Verilmiş sadakamız varmış…
YÖNETMEK Mİ?
Ne yönetmesi!
“Yönetmek” dediğim lafın gelişi.
CHP belediyeleri her tarafta dökülüyor.
Ama bilhassa Ankara İstanbul ve İzmir’de fena halde dökülüyor.
İzmir’i kimsenin yazmadığına bakmayın…
Çünkü
Koca bir köye dönen İzmir’in bu halini yaşayanlar kanıksadı artık. Onu geçiyoruz
Ama…
ANKARA-İSTANBUL
…Ama
Tıkır tıkır işleyen işleyen Ankara ve İstanbul belediyeleri
4 yılda
Bunların elinde ne hale geldi onlara bakalım:
Ankara
Son bir hafta içinde 2 kere sular altında kaldı.
Sebebi de çok basit. Mazgallar temizlenmediği için Ankaralılar perişan oldu..mal ve can derdine düştü. Üstelik meteoroloji günler öncesinden uyarısını yapmıştı.
Hâlbuki
Akparti döneminde Ankara’nın altyapısı çözülmüş.. iş sadece mazgalların temiz ve açık tutulmasına kalmıştı
Ama CHP yönetimi bırakın yeni yağmur suyu kanalları yapmayı.. daha önce çalışan mazgalları temizlemeyi bile beceremiyor.
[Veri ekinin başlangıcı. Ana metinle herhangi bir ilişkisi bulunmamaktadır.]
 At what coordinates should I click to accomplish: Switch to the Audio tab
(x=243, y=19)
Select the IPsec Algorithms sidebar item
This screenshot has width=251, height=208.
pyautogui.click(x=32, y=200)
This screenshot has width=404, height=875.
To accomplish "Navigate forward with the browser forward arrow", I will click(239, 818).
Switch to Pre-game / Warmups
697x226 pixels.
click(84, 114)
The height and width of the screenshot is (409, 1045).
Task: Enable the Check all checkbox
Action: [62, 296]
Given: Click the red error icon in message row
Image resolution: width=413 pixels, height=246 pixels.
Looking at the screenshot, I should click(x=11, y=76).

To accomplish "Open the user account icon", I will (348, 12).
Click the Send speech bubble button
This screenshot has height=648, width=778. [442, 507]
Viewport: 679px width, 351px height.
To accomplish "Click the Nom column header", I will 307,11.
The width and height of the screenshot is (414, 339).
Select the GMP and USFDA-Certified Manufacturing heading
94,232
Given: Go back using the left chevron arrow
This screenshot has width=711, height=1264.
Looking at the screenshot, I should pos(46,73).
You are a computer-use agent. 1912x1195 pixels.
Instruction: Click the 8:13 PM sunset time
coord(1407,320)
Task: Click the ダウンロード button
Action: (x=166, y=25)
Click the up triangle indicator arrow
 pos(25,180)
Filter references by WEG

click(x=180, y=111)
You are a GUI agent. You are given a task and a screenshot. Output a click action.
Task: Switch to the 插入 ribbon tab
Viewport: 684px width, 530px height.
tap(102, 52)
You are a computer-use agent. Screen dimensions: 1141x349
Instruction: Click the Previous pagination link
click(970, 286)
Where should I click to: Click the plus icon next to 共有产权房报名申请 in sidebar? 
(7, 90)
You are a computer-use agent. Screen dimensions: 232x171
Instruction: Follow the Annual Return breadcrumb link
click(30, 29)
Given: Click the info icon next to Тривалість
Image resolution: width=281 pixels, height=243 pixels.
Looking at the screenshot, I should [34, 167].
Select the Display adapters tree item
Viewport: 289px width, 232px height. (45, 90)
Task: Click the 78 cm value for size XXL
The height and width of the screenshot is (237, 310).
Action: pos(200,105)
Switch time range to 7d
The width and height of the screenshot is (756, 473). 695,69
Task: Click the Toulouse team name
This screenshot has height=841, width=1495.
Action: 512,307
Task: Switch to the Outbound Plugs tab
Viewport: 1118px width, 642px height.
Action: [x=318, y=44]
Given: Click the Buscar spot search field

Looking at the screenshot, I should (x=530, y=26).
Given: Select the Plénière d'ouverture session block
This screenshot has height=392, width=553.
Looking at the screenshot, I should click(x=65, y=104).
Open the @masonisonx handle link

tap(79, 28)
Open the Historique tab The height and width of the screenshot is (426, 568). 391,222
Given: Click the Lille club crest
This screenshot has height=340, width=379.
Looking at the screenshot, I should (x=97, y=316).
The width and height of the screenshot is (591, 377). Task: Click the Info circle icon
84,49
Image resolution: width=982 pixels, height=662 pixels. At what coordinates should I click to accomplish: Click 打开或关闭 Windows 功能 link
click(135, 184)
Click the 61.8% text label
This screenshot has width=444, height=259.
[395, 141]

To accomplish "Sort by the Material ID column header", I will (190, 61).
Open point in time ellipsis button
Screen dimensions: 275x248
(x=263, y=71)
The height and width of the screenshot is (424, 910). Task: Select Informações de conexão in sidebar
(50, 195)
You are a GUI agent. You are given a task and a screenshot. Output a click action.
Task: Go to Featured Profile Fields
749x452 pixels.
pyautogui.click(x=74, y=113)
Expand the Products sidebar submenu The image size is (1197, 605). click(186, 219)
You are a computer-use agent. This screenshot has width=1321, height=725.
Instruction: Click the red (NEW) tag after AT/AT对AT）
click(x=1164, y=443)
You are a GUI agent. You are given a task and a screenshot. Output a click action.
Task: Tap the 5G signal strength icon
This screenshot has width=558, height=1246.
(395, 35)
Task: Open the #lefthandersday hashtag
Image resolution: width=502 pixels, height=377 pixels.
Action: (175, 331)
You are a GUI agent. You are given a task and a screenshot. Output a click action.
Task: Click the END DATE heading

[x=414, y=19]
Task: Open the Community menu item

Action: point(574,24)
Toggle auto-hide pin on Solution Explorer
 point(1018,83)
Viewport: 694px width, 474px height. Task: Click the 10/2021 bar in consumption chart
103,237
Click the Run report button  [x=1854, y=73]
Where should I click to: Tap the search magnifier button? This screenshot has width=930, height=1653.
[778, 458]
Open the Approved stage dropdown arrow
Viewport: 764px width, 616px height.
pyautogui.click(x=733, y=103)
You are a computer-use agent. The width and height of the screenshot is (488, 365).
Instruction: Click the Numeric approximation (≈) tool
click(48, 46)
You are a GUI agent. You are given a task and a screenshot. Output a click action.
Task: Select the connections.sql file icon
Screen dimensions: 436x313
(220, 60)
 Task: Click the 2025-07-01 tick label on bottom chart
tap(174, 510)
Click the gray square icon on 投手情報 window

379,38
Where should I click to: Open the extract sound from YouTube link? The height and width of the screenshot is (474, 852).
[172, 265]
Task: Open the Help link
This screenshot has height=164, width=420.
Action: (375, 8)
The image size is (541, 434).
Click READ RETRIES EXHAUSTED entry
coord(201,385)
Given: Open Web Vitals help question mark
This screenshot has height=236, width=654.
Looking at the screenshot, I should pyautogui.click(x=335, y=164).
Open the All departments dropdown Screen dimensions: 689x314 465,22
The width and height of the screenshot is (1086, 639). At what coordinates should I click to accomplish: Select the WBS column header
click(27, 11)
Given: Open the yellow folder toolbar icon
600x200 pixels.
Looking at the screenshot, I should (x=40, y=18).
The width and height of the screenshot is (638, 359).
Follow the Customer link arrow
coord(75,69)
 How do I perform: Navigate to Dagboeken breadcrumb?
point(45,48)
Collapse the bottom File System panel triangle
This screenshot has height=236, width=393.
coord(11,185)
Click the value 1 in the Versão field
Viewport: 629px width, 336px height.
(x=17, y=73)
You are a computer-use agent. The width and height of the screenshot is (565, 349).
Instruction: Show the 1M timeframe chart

Başkan Melih Gökçek döneminde
Bir kere 1 tane altgeçidi su basmıştı da.. bunu 25 yıl dillerine doladılar. Şimdi ise bir yağmurda 7 altgeçit sular altında kalabiliyor.
Neden?
Çünkü Ankara ve İstanbul belediye başkanları
Cumhurbaşkanı yardımcısı olma hayaliyle Kılıçdaroğlu’nun peşinde dolaştıkları için bu iki büyükşehir sahipsiz vaziyette. (Sanki olsalar çok bir şey değişecek!)
İSTANBUL
İstanbul’un durumu daha da kötü… Tek tek saymaya gerek ama şu kadarını söyleyeyim:
Seçim öncesi
İmamoğlu’nun yapmış olduğu seçim vaatleri internette var.
O yapmış olduğu seçim vaatlerinin yüzde birini bile yapamadı.
Yapmayı bırakın
Bunların zamanında İstanbul geri gitti.
Çalışmayan asansör ve merdivenlerden tutun da her gün arıza yapan İETT otobüslerine kadar binlerce sakamet var.
Ancak
Bazı sakametler bariz bir şekilde görülmüyor.
NEDEN?
Çünkü
İlçe belediyelerin çoğu Akparti’de.
Merkezi hükumette de Akparti’de.
Bundan dolayı
Aksaklıklar olduğu zaman ya ilçe belediyesi veya hükumet müdahale ettiği için eksiklikler fark edilmiyor.
Mesela;
Çam-Sakura hastanesine İmamoğlu’nun yapması gereken yolu hükumet yaptı
Veya
Ana arterlerdeki asfalt çalışması.. ağaç sulamaları vs. yi “namus belasıdır” deyip ilçe belediyeleri yapıyor.(İlçe belediyelerinin ulaşamadığı yerlerde ağaçlar kuruduğu için sökülüyor. Vatan caddesinin girişindeki ağaçlar gibi)
YANGIN
Ancak
Bazı işler vardır ki,
Bunlar büyükşehir belediyesine ait olup ilçe belediyeleri karışamıyor. İtfaiye gibi.. İETT otobüsleri gibi.. metrolardaki yürüyen merdivenler gibi vs.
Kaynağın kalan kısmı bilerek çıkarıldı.